Bradley vs Marquez pay-per-view undercard features Salido-Cruz, Lomachenko, Monaghan

Scott Heavey

Orlando Salido vs Orlando Cruz headlines the pre-main event action, but Vasyl Lomachenko's pro debut carries the most interesting story of the Bradley-Marquez undercard bouts.

Well, it's not exactly "The One." Maybe "The Five." That doesn't even make any sense. The October 12 HBO and Top Rank pay-per-view which will pit Timothy Bradley against Juan Manuel Marquez in the main event has a fully finalized undercard set, and it's ... y'know. There are some fights.

Let's take a quick look at the three bouts that will air on the show before the main event:

  • Orlando Salido (39-12-2, 27 KO) will look to regain the now-vacant WBO featherweight title when he faces Orlando Cruz (20-2-1, 10 KO) in what will be the main undercard fight of the evening. Salido is generally pretty enjoyable to watch, and given the fact that he'll likely be a bit too much for Cruz, this could be, like, entertaining. The intrigue in the matchup is mostly whether or not Cruz, 32, has made improvements since the last time he fought someone better than mediocre, when Daniel Ponce De Leon knocked him out in three rounds in 2010. It seems unlikely, but you never know.
  • The fight most #boxingfriends will look forward to seeing, I'm guessing, is the pro debut of two-time Olympic gold medalist Vasyl Lomachenko.
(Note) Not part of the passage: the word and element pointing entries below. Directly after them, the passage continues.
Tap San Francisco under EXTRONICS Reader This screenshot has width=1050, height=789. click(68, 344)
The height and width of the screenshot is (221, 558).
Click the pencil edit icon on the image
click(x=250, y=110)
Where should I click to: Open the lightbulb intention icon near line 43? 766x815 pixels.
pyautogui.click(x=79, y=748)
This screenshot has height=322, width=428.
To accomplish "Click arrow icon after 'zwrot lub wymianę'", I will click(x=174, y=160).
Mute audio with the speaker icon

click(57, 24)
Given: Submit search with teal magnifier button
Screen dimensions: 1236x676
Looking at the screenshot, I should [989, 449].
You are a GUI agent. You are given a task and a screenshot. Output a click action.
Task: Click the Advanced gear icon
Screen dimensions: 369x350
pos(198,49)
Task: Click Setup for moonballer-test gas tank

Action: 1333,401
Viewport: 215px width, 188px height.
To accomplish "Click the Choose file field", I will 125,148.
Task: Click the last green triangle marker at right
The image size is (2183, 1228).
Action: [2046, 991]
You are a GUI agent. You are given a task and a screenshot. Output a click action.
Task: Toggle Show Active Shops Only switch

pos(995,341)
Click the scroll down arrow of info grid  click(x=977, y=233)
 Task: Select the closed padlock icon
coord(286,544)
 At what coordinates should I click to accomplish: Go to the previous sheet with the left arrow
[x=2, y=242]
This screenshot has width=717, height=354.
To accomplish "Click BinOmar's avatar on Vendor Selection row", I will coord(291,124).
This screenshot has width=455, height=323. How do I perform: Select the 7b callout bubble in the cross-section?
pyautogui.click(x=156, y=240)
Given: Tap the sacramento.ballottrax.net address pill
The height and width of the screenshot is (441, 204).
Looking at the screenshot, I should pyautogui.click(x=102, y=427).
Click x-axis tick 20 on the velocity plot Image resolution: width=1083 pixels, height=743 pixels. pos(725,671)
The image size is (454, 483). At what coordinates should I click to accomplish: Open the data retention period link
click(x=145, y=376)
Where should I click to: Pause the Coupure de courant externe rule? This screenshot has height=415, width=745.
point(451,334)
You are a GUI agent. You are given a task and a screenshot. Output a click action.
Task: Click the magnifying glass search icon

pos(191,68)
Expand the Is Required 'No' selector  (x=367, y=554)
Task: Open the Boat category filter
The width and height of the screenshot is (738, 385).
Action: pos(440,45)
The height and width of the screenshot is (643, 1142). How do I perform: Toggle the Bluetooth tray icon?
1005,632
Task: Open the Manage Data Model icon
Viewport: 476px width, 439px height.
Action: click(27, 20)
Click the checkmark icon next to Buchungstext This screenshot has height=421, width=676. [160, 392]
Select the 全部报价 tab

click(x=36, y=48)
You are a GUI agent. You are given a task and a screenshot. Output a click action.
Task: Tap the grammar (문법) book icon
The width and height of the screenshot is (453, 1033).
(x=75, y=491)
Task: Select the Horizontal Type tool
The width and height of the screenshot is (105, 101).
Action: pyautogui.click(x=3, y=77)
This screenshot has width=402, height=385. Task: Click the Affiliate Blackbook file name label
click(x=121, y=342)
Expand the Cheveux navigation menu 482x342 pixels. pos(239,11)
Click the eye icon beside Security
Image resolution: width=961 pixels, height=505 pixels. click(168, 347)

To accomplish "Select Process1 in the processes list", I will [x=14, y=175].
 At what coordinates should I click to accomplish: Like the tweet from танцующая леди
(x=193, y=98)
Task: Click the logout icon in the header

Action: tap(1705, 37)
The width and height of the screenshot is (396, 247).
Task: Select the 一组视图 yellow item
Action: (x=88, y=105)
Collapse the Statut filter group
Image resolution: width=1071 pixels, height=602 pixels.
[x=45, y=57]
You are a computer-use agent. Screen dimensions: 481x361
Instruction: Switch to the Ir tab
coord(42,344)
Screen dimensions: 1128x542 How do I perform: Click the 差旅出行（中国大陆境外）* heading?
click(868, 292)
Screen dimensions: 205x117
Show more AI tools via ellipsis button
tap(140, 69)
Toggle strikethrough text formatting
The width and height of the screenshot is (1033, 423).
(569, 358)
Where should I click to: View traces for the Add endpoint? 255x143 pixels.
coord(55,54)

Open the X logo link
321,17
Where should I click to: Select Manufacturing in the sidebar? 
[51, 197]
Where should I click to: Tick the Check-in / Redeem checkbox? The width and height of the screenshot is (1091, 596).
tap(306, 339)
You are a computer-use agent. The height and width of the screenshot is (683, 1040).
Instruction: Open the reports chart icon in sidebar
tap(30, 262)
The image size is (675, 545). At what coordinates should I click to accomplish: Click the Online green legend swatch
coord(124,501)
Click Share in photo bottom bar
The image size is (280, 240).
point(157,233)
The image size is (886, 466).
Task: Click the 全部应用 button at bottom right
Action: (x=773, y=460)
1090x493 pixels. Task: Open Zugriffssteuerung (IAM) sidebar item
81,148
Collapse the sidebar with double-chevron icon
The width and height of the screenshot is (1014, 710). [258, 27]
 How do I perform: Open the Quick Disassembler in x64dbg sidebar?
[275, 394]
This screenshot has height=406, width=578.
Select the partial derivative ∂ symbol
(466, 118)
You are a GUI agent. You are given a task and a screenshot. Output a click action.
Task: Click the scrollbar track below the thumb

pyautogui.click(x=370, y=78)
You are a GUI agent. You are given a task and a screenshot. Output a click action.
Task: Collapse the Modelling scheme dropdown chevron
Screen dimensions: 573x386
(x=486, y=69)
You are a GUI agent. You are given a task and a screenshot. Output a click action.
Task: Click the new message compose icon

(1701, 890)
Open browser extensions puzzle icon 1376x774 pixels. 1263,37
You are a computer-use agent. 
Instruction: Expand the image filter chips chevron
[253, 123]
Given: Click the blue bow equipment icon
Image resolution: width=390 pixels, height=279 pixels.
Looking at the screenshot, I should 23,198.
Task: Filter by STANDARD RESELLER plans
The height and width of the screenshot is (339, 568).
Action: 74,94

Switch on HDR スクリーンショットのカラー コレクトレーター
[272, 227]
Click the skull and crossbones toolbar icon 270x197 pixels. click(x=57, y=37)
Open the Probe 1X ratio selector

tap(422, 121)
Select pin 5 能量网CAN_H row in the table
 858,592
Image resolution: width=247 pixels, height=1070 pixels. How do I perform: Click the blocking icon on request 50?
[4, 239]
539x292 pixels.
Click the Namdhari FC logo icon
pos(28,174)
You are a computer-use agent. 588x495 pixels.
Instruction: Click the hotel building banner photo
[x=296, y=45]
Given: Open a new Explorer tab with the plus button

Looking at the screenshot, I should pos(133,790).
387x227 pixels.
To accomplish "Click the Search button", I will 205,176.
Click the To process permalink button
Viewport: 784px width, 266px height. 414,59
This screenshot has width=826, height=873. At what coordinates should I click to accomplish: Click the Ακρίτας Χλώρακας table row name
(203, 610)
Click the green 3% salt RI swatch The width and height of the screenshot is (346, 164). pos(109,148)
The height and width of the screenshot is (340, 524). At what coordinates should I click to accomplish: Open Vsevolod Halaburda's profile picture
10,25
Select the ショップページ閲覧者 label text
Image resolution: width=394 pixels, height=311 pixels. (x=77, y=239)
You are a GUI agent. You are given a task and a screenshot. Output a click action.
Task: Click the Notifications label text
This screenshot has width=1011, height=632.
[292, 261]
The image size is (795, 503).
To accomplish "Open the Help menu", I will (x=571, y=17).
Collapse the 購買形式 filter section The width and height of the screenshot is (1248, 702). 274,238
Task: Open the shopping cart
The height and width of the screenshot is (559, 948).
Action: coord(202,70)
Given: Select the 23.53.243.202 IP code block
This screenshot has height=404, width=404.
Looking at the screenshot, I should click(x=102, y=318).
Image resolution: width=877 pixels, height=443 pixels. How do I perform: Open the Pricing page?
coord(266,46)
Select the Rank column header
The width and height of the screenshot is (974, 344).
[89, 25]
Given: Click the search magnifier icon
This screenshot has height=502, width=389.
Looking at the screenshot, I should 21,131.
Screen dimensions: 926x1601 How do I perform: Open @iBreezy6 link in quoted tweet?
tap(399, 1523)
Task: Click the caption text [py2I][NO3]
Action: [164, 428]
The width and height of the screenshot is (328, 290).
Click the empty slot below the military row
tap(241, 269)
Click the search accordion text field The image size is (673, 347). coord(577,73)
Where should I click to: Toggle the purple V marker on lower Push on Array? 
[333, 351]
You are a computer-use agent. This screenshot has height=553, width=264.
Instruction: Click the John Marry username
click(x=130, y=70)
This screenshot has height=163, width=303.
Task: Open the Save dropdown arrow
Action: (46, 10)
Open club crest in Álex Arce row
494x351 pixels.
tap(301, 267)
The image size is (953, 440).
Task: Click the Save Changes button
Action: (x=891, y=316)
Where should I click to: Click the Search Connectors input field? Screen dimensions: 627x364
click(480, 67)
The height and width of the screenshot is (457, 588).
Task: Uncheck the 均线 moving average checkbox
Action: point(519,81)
Lomachenko, 25, isn't wasting time, as he's going right into a 10-round featherweight fight for his debut, facing Jose Luis Ramirez (25-3, 15 KO). This is how incredibly confident everyone is about Lomachenko's credentials. Ramirez's record is really thin, but he is coming off of a win over Rey Bautista.
  • In the PPV opener, light heavyweight Seanie Monaghan (18-0, 11 KO) will face Anthony Caputo Smith (14-1, 10 KO). When Top Rank signed Monaghan, it made sense in that he's a legitimate local draw in New York. You stick him on some undercards in NY, bring some extra people in for something like a Nonito Donaire fight or whatever, and that's a good use of resources and the fighter. Monaghan on a pay-per-view show from Vegas makes less sense. And don't be fooled, either: Monaghan is a 32-year-old fighter who is less prospect than he is limited club battler. There's nothing wrong with that, but you're seeing a club fight to open this show, basically. If it's a good watch, no one will much care. It beats a fight with two guys who also aren't contenders and put on something boring to sit through, too.